Dorothy est entrée chez les Témoins de Jéhovah en 1975. À 80 ans, elle continue à propager la bonne nouvelle dans le métro. Le métro, c'est moins d'ouvrage que le porte-à-porte.

Publié le 7 mars 2009
Jean-Christophe Laurence LA PRESSE

En général, la station Pie-IX est plus favorable aux rencontres. À cause de l'achalandage. Mais aujourd'hui, elle a choisi Cadillac, parce que c'est plus près de chez elle. La dame s'est postée en bas de l'escalier mécanique, avec des dépliants et ses revues gratuites : Watchtower, The Awake, La Vérité, et même des exemplaires en italien. « On est libres de nos horaires, explique la dame. Moi à cause de mon arthrite au genou, je fais entre une et quatre heures. J'y vais quand je peux. Mais ceux qu'on appelle les « pionniers », ils font jusqu'à 50 heures par semaine. Bénévolement. Ils sont dévoués à la cause. »Le principe est simple. Rester disponible aux passants. Répondre aux questions. Donner des brochures. Si le contact est bon, on s'échange les numéros de téléphone. Et on poursuit la discussion à la maison, Bible en main.

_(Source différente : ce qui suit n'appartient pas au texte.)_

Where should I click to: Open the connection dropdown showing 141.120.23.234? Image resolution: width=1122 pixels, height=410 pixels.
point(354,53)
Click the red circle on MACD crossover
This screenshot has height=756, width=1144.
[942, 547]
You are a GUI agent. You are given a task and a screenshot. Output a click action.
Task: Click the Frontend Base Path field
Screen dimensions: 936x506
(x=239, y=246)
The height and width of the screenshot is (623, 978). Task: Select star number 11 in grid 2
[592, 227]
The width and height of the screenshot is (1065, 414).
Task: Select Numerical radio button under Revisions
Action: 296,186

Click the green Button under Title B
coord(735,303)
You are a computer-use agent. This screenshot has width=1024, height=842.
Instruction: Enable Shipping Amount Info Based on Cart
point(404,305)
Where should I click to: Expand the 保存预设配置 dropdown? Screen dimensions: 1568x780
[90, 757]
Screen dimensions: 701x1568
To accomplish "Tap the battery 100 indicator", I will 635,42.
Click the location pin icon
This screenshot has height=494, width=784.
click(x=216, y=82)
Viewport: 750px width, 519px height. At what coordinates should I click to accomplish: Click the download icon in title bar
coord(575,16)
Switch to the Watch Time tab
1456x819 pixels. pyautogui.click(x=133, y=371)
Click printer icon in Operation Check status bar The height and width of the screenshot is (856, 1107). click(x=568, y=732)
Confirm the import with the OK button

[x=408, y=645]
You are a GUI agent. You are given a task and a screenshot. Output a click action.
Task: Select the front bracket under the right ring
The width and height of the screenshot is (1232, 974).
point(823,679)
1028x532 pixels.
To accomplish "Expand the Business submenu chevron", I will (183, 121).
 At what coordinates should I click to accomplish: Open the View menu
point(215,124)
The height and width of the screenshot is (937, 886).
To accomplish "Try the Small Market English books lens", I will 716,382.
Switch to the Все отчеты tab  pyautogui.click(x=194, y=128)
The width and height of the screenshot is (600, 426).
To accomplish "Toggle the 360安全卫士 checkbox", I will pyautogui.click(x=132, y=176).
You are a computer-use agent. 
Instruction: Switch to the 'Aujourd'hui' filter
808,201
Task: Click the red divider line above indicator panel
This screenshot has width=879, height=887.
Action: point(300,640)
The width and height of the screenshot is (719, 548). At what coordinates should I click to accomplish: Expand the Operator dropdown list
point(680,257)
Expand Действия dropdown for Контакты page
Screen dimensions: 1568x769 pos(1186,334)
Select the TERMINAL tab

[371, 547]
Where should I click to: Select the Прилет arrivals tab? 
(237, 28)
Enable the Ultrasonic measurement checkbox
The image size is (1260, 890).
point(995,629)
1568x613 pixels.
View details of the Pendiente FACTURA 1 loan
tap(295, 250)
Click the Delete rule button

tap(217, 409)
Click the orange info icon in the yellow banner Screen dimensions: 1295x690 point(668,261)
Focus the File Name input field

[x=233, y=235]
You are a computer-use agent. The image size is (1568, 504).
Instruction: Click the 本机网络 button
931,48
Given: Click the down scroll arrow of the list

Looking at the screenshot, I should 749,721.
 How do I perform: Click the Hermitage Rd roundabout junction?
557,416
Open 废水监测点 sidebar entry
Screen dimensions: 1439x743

« Il n'y a qu'un Dieu, et il s'appelle Jéhovah. Mais s'il n'y a qu'un vrai Dieu, pourquoi toutes ces religions ? Pourquoi toutes ces divisions ? », demande Dorothy, qui a elle-même été élevée dans la foi grecque orthodoxe.

Évidemment, le job n'a rien de facile. Pour un converti, il y en a 1000 qui s'en foutent. Il y a ceux qui l'ignorent. Ceux qui lui disent non merci pas aujourd'hui. Et ceux qui déchirent ses brochures. La dame ne s'en fait pas. « La plupart des gens sont polis » insiste-t-elle.